All lines at and after the one containing "This screenshot has height=560, width=841.", up to the end of the listing below, are to be printed exactly, with the pictures omitted.

** Supplied material follows **

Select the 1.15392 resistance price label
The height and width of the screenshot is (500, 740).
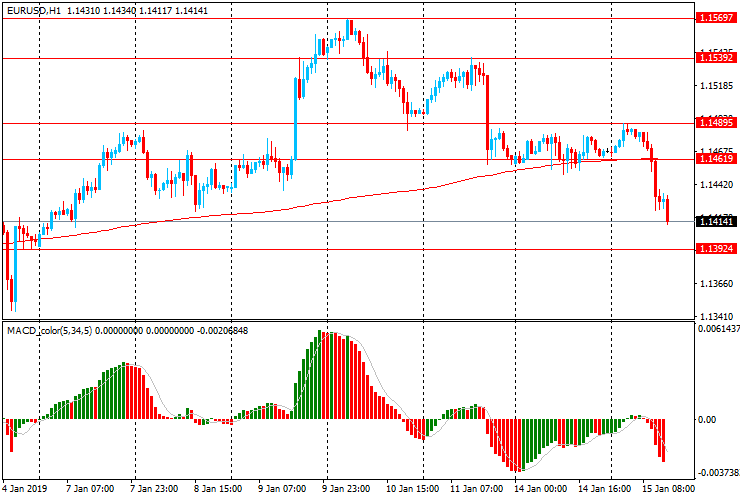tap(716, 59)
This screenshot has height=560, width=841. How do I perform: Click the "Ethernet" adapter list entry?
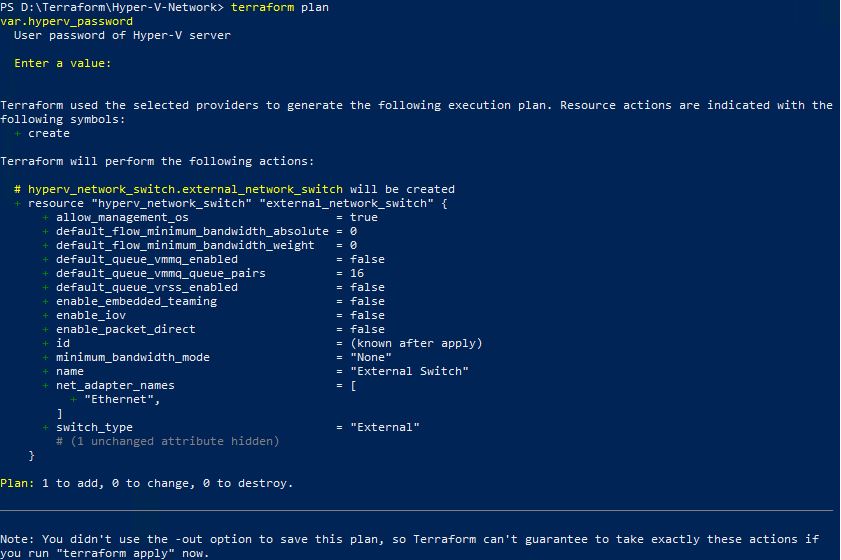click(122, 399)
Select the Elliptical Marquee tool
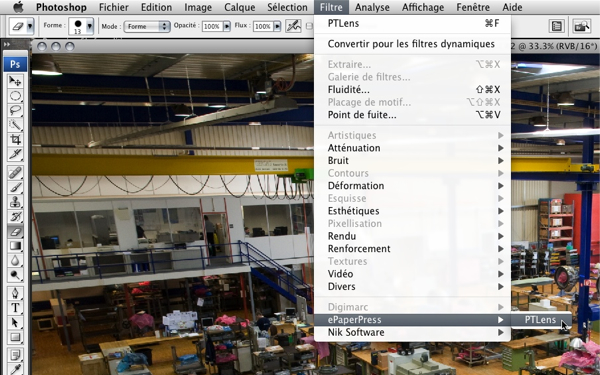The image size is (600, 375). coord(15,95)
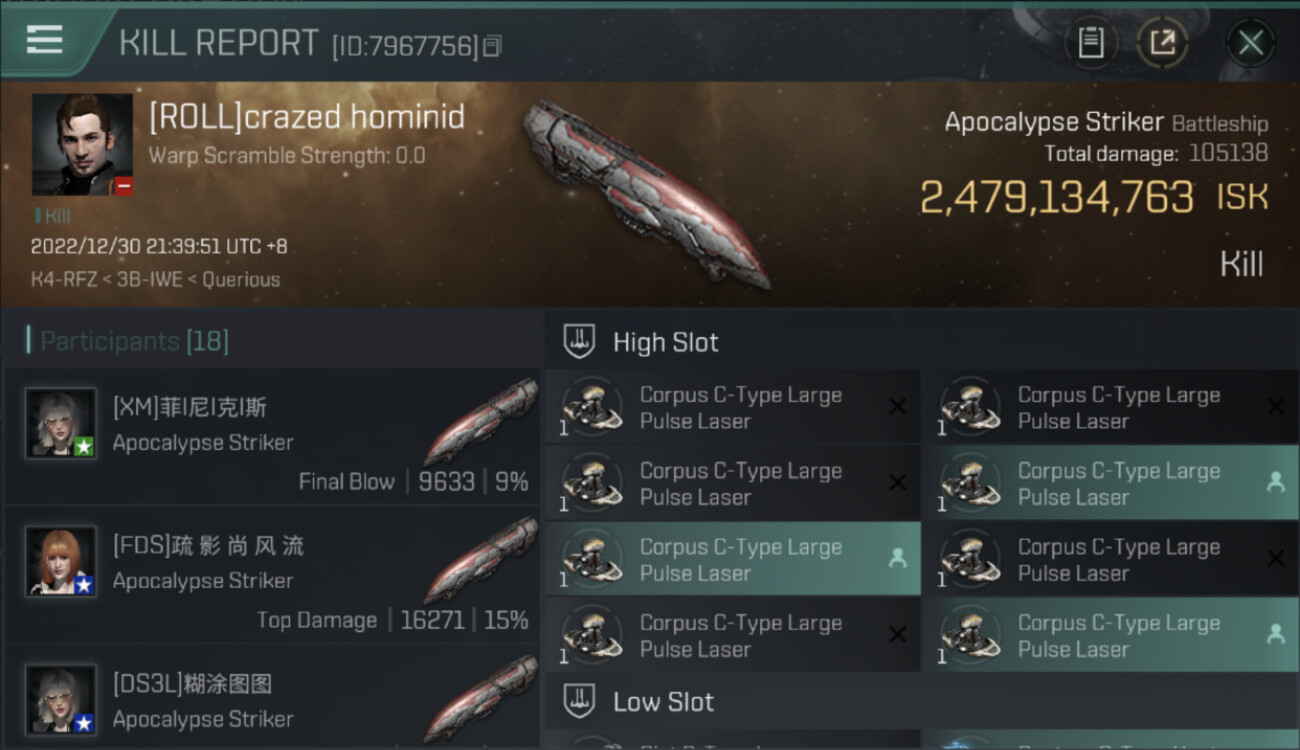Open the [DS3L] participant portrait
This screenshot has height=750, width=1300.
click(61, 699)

** End of Supplied material **

Written answer:
This screenshot has height=560, width=841. How do I perform: Click the "Ethernet" adapter list entry?
click(122, 399)
Select the Elliptical Marquee tool
The image size is (600, 375). coord(15,95)
Open the [DS3L] participant portrait
This screenshot has height=750, width=1300.
click(61, 699)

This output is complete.